▶ 抜粋本文:
-------------------------
説明

金属加工用水溶性潤滑剤、その使用に適した金属加工方法及び金属加工装置

本発明は、加工性能及び乾燥性に優れ、環境負荷の極めて小さい金属加工用水溶性潤滑剤、その使用に適した金属加工方法及び金属加工装置を提供する。
上記潤滑剤は、(A)底面積50cmの容器に1g秤り取り、100℃の恒温槽に保持し、80質量%が蒸発するまでの時間が10分以内である有機カルボン酸金属塩0.01質量%以上5質量%未満、(B)非イオン性界面活性剤0.05〜20質量%、及び水からなる。
上記金属加工方法は、薄肉金属板の表裏の少なくとも一方に金属加工用水溶性潤滑剤を塗布する工程、薄肉金属板をプレス加工及び/又は切削加工する工程から本質的になり、金属加工装置は、薄肉金属の収納部、薄肉金属板を引き出す駆動手段、薄肉金属板の表裏の少なくとも一方に金属加工用水溶性潤滑剤を塗布する塗布手段、プレス加工及び/又は切削加工を行う加工手段から本質的になる。

【発明の詳細な説明】
【技術分野】
本発明は、金属加工用水溶性潤滑剤、その使用に適した金属加工方法及び金属加工装置に関するものである。
【背景技術】
従来、アルミニウム等の切削、研削、塑性加工等の金属加工には、揮発性のオイル系潤滑剤が使用されていたが、乾燥性が充分でなく、熱風等による高温乾燥が必要であった。この問題を解決するためには、水系にすることが考えられるが、一般に水系にすると、加工性能が劣るという問題があった。したがって、加工性能を維持しつつ、乾燥性に優れる水系の金属加工用潤滑剤の開発と、それを用いる金属加工方法及び金属加工装置の開発が望まれていた。
-------------------------
▶ 記録の抜粋:
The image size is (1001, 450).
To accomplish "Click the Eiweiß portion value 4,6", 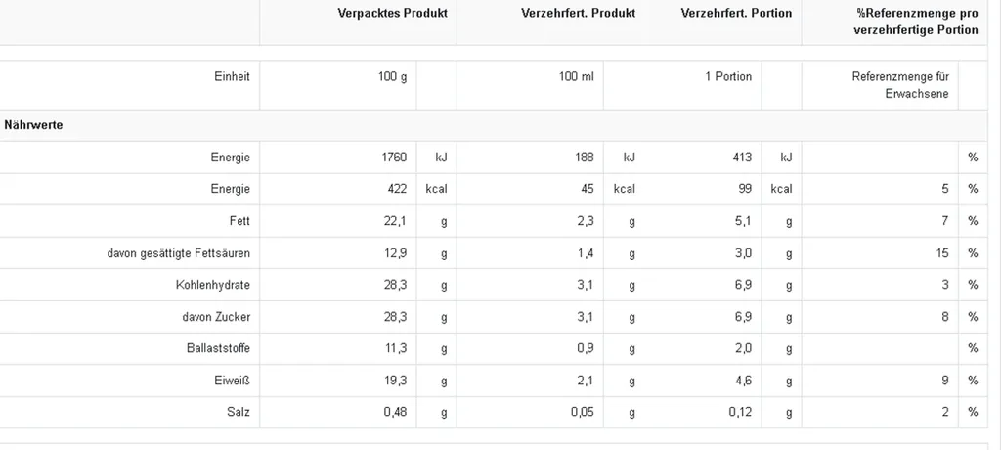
-------------------------
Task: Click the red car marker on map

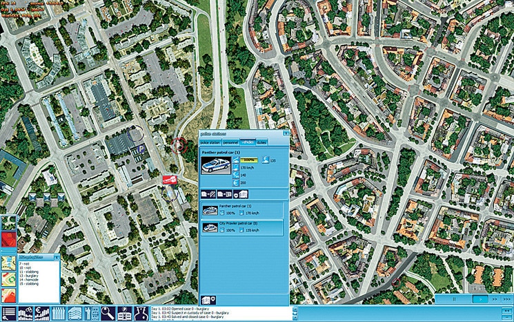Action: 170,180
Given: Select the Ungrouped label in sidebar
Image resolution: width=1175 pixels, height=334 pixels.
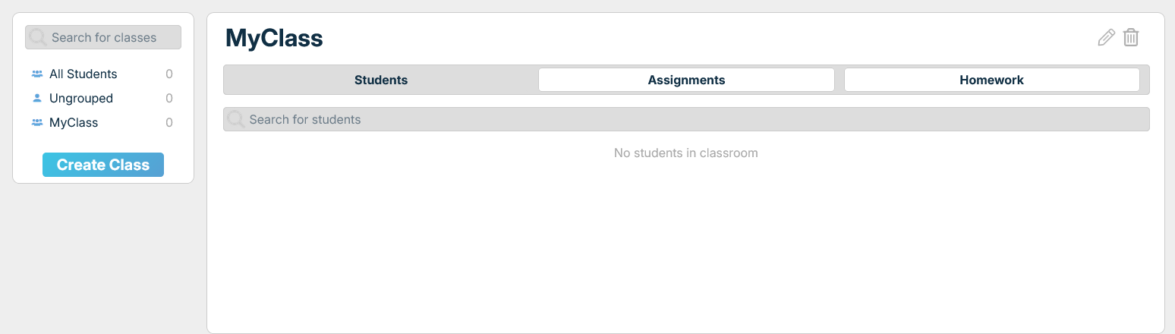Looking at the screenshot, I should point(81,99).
-------------------------
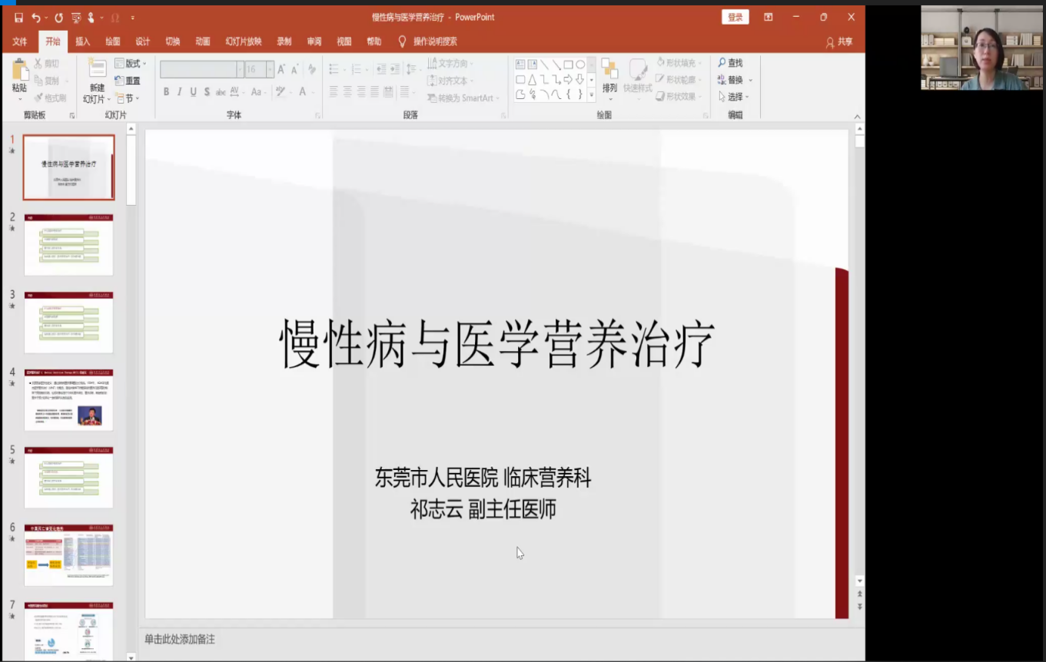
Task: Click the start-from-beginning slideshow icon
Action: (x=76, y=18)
-------------------------
▶ 作業内容:
1 - 潤滑剤に関する本文から、「上記潤滑剤は、(A)底面積5」で始まって「工装置の開発が望まれていた。」まで続く部分を、一字も変えずに書き写すこと。
2 - 潤滑剤に関する本文によれば、従来の揮発性のオイル系潤滑剤では、乾燥が不十分なために何が必要だったか。
3 - 次の(a)〜(c)が潤滑剤に関する本文の内容と合うかどうか、それぞれ「はい」か「いいえ」で答えること。判断の根拠となる本文の語句もそのまま引用すること。
(a) 成分(B)の非イオン性界面活性剤は0.05〜20質量%含まれる。
(b) 有機カルボン酸金属塩の蒸発時間を測る恒温槽は80℃に保たれる。
(c) 一般に、水系にすると加工性能が向上する。

▶ 解答:
1 -
上記潤滑剤は、(A)底面積50cmの容器に1g秤り取り、100℃の恒温槽に保持し、80質量%が蒸発するまでの時間が10分以内である有機カルボン酸金属塩0.01質量%以上5質量%未満、(B)非イオン性界面活性剤0.05〜20質量%、及び水からなる。
上記金属加工方法は、薄肉金属板の表裏の少なくとも一方に金属加工用水溶性潤滑剤を塗布する工程、薄肉金属板をプレス加工及び/又は切削加工する工程から本質的になり、金属加工装置は、薄肉金属の収納部、薄肉金属板を引き出す駆動手段、薄肉金属板の表裏の少なくとも一方に金属加工用水溶性潤滑剤を塗布する塗布手段、プレス加工及び/又は切削加工を行う加工手段から本質的になる。

【発明の詳細な説明】
【技術分野】
本発明は、金属加工用水溶性潤滑剤、その使用に適した金属加工方法及び金属加工装置に関するものである。
【背景技術】
従来、アルミニウム等の切削、研削、塑性加工等の金属加工には、揮発性のオイル系潤滑剤が使用されていたが、乾燥性が充分でなく、熱風等による高温乾燥が必要であった。この問題を解決するためには、水系にすることが考えられるが、一般に水系にすると、加工性能が劣るという問題があった。したがって、加工性能を維持しつつ、乾燥性に優れる水系の金属加工用潤滑剤の開発と、それを用いる金属加工方法及び金属加工装置の開発が望まれていた。

2 - 熱風等による高温乾燥が必要だった。

3 -
(a) はい。「(B)非イオン性界面活性剤0.05〜20質量%」
(b) いいえ。「100℃の恒温槽に保持し」
(c) いいえ。「一般に水系にすると、加工性能が劣るという問題があった」